George Clooney, who directs, plays a Democratic presidential candidate. By the time of the Ohio primary, which is on the date of the title (which also refers to political skulduggery, minus the knives, in 44 B.C.) the race is down to two candidates. Since Ohio is an open primary, conservative Republicans are urged to vote for Clooney’s opponent, who is seen as less electable. This is a bit of a fantasy, as Clooney’s first statement as a candidate in the movie is that he is not a Christian, something that would doom any real candidate. This is the kind of wish fulfillment of liberal screenwriters that characterized The West Wing.

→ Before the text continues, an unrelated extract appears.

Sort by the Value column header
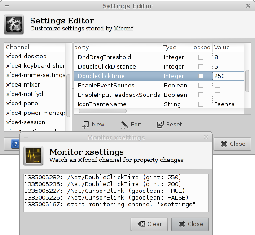This screenshot has width=255, height=235. point(228,48)
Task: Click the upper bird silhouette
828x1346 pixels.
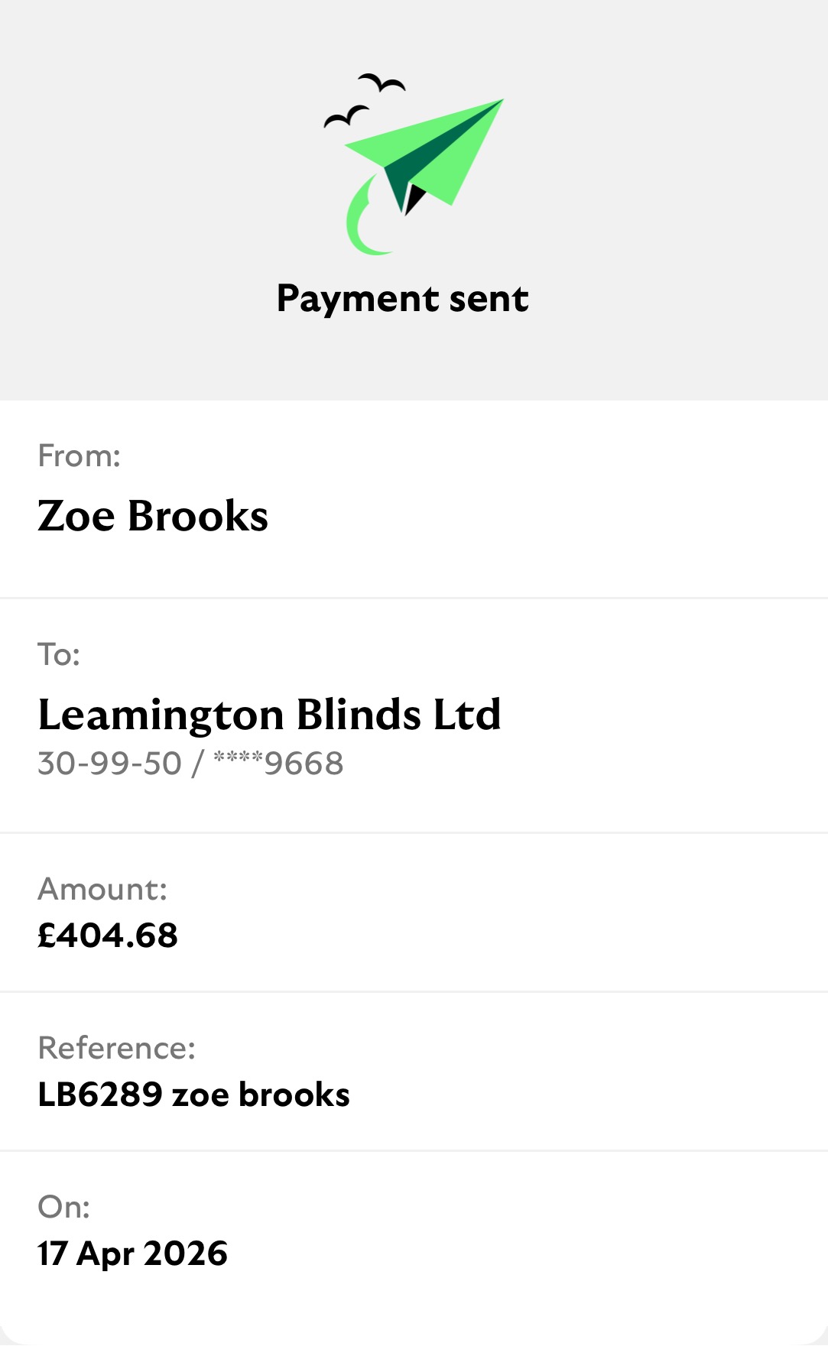Action: pos(382,82)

Clooney, who is a peripheral character in the film, is managed by Philip Seymour Hoffman, a crusty old pro, and Ryan Gosling, a young hotshot. Clooney’s opponent is managed by Paul Giamatti (giving another performance where he wheezes most of his lines). Giamatti asks to meet with Gosling to try to seduce him to come over to his campaign. This sets off a chain of events that snarls everyone, including a young intern (Evan Rachel Wood).
There’s some good stuff here, but I didn’t believe most of it. I have no idea what goes on in a political campaign, but it didn’t ring true to me. For one thing, I had trouble with Gosling. I don’t have anything against him as an actor per se, but I noticed something here. When he’s playing uneducated characters, such as in Blue Valentine or Drive, his vocal technique seemed correct, a kind of streetwise diction. But here it’s the same. A political operative, it seems to me, would be from a top school, and wouldn’t sound like he was pulled out of an episode of Welcome Back, Kotter. You can’t use the same voice as a psychopath from Drive and a campaign manager in The Ides of March. Also, Gosling’s so-called brilliance is never on display in the film. Everybody says he is, such as the scene with Giamatti, who tells him how wonderful he is. It’s telling, not showing.
I also had trouble with the central conflict. Clooney is involved in a scandal that Gosling knows about. I won’t go into details, but it’s the kind of scandal that history has seen before and struck me as totally unoriginal. I’m not sure that, in its earliest form, it would have ruined a candidate. Strangely, it reminded me of the film Easy A, in which a high school girl’s reputation is ruined because people think she had sex. Not in this era, people.
But I do give the film a thumbs up, with reservations. Clooney gives an interesting performance. At first you think he’s playing to his type, a charming, slightly roguish liberal do-gooder, but Clooney gives him shading as the film goes along that surprises. A key scene between he and Gosling in a kitchen at the end of the film is crisply acted, written, and directed.
I also liked Hoffman, who plays a guy who has seen it all. It seems naive that a campaign manager would value loyalty, of all things, more than anything else, but I believed him when he said it. When things don’t go his way, his character accepts it as part of the game.
Where this film disappoints is that it lacks a big picture. One shouldn’t review a film for what it is not, but it seems to me that Clooney missed a chance here to make a statement about the insanity of the American political process. Instead, it’s simply a small study of a few characters. The film teases–it makes references to real political figures, and uses the imagery of Shepard Fairey’s Obama “Hope” posters, but aside from that I don’t see any parallel between Clooney’s character and Obama. I’m a big Obama supporter, but I see nothing wrong with a film taking subtle shots at him.
I did like some of the maneuvering that went on, that I do believe exists. Mostly this entails a senator from North Carolina (Jeffrey Wright) who dangles his endorsement to the highest bidder. That seems completely plausible to me.